## TEXT SECTION:
==========

James P. Lusardi ’55, Francis A. March Professor Emeritus of English, died Sunday, Nov. 10, at Easton Hospital. He was 71.
A memorial service will be held at 2 p.m. Sunday, November 17, in Colton Chapel. Interment will be in Easton Cemetary. Ashton Funeral Home, Easton, is in charge of arrangements.
He is survived by his wife, Marcia Staats Lusardi, to whom he was married 49 years in August; daughters C. Lynn Williams of Williamsport, Pa., and Jill M. Hahn of East Stroudsburg, Pa.; four grandchildren, and a niece.
Lusardi inspired Lafayette students for more than 30 years with his teaching of Shakespeare, Milton, Renaissance literature, and theater. He also taught the broad spectrum of English and American literature from Beowulf to the present.
He joined the Lafayette faculty as associate professor in 1966. He received tenure as associate professor in 1969 and was promoted to full professor in 1986. In 1990, he was named Francis A. March Professor. Upon his retirement in 1998 he was named professor emeritus.

==========

[Data entries]
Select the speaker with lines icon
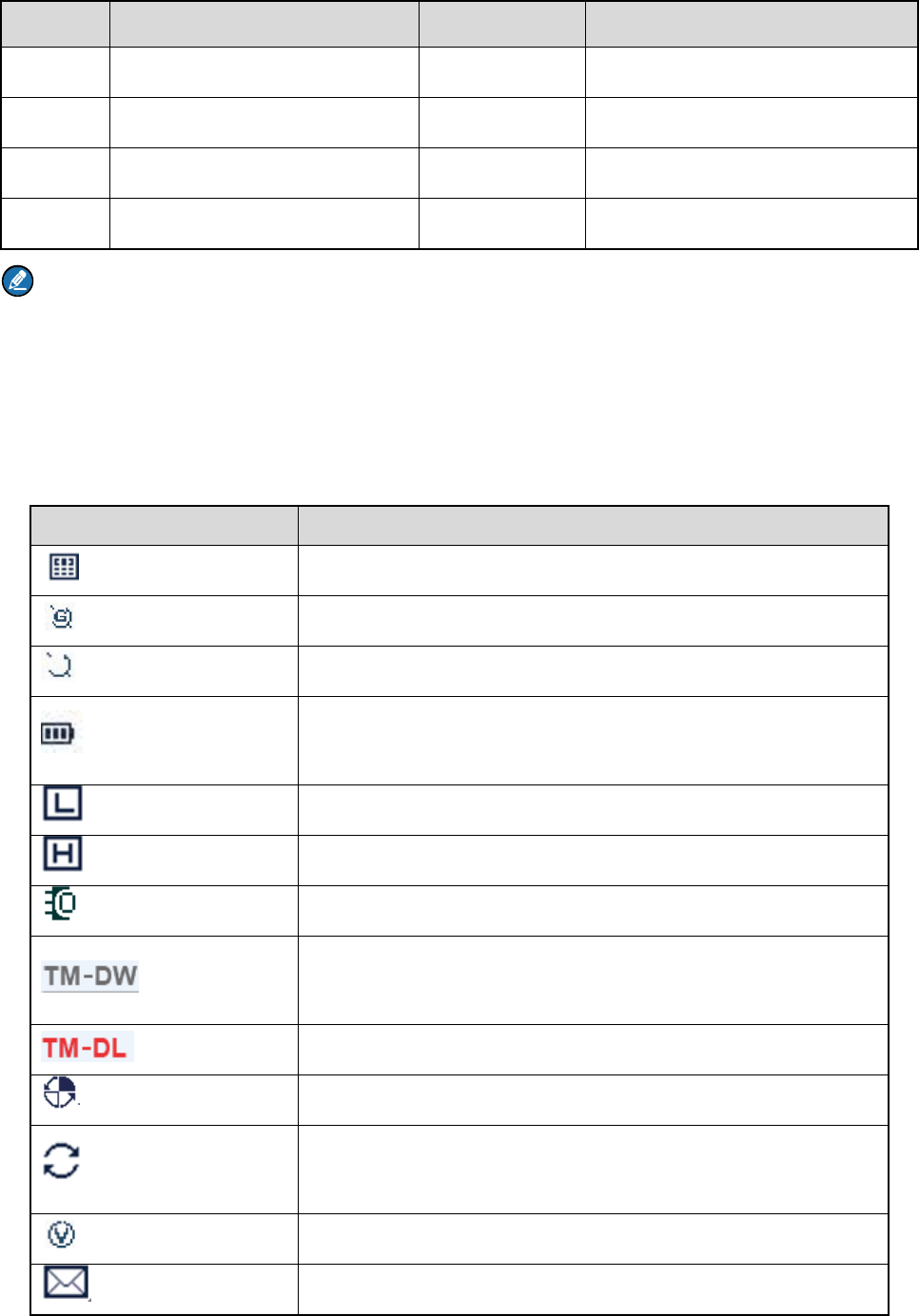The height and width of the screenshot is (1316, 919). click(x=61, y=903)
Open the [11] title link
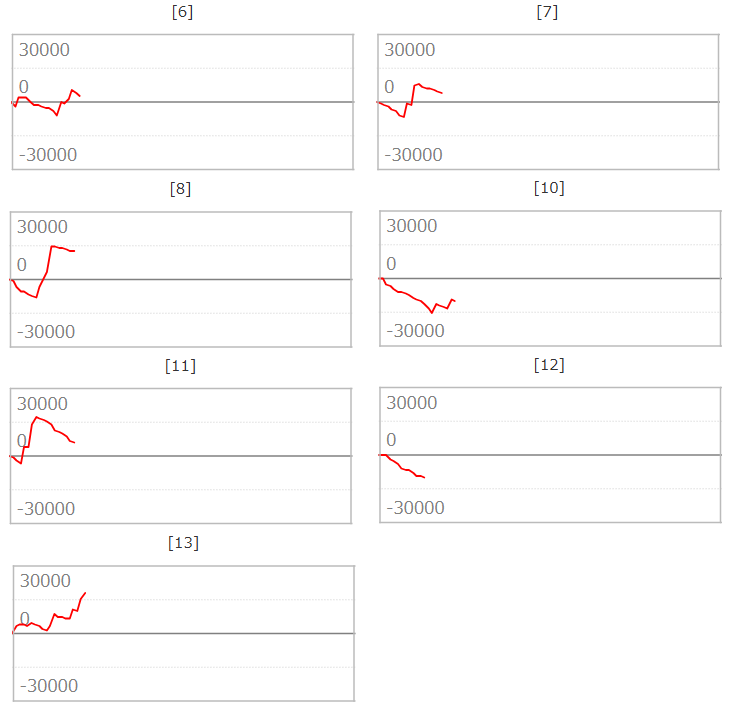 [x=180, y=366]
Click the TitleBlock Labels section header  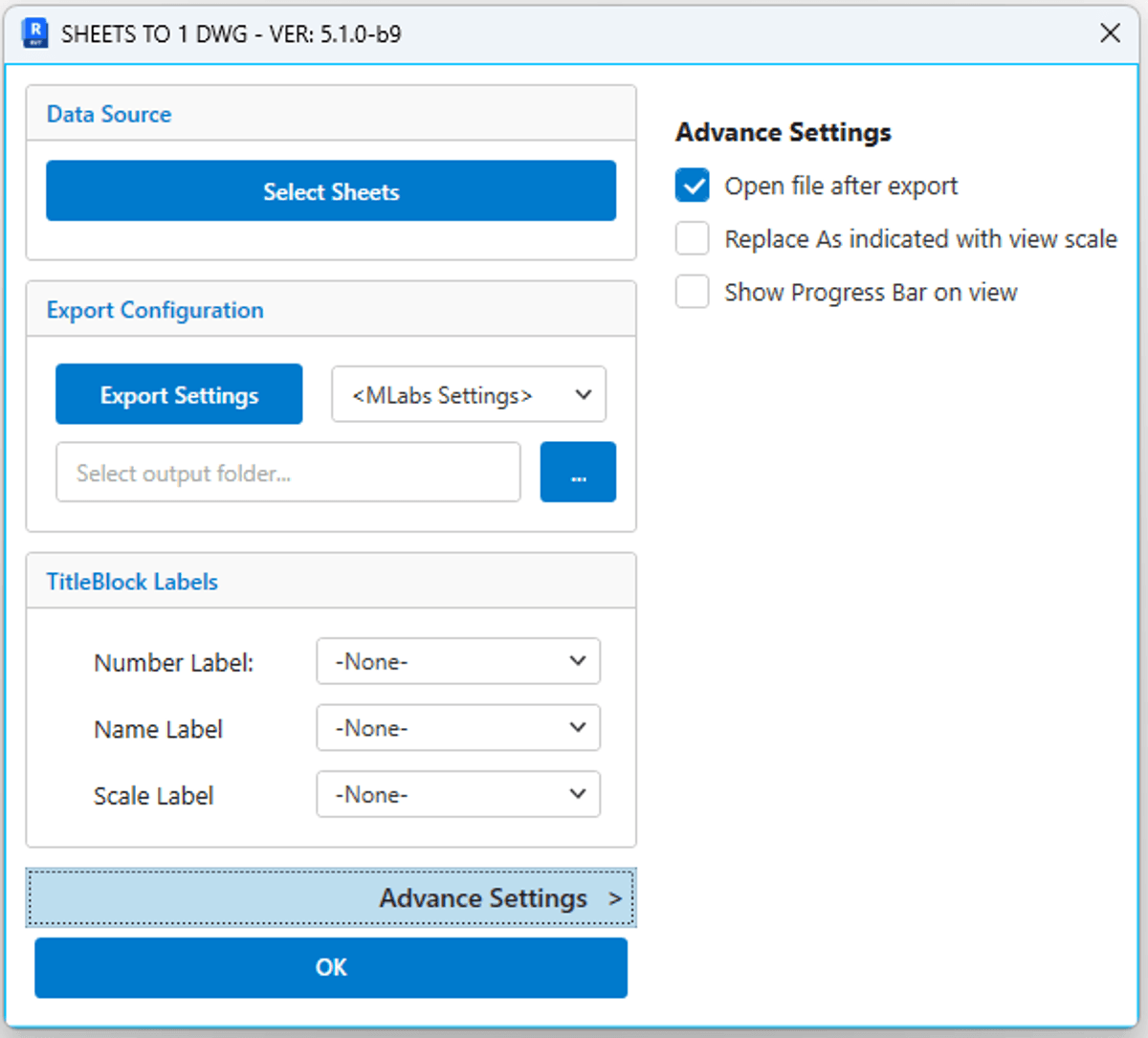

==========

## ACTIVITY 1:
Answer these from the obituary above:
(a) Where and when will the memorial service be held?
(b) In what year did Lusardi join the Lafayette faculty, and at what rank?
(c) In what year was he promoted to full professor?
## ACTIVITY 2:
Reproduce the passage of the obituary that begins at the words "A memorial service" and stops after "to the present.".

## RESPONSE 1:
(a) In Colton Chapel, at 2 p.m. Sunday, November 17.
(b) 1966, as associate professor.
(c) 1986.

## RESPONSE 2:
A memorial service will be held at 2 p.m. Sunday, November 17, in Colton Chapel. Interment will be in Easton Cemetary. Ashton Funeral Home, Easton, is in charge of arrangements.
He is survived by his wife, Marcia Staats Lusardi, to whom he was married 49 years in August; daughters C. Lynn Williams of Williamsport, Pa., and Jill M. Hahn of East Stroudsburg, Pa.; four grandchildren, and a niece.
Lusardi inspired Lafayette students for more than 30 years with his teaching of Shakespeare, Milton, Renaissance literature, and theater. He also taught the broad spectrum of English and American literature from Beowulf to the present.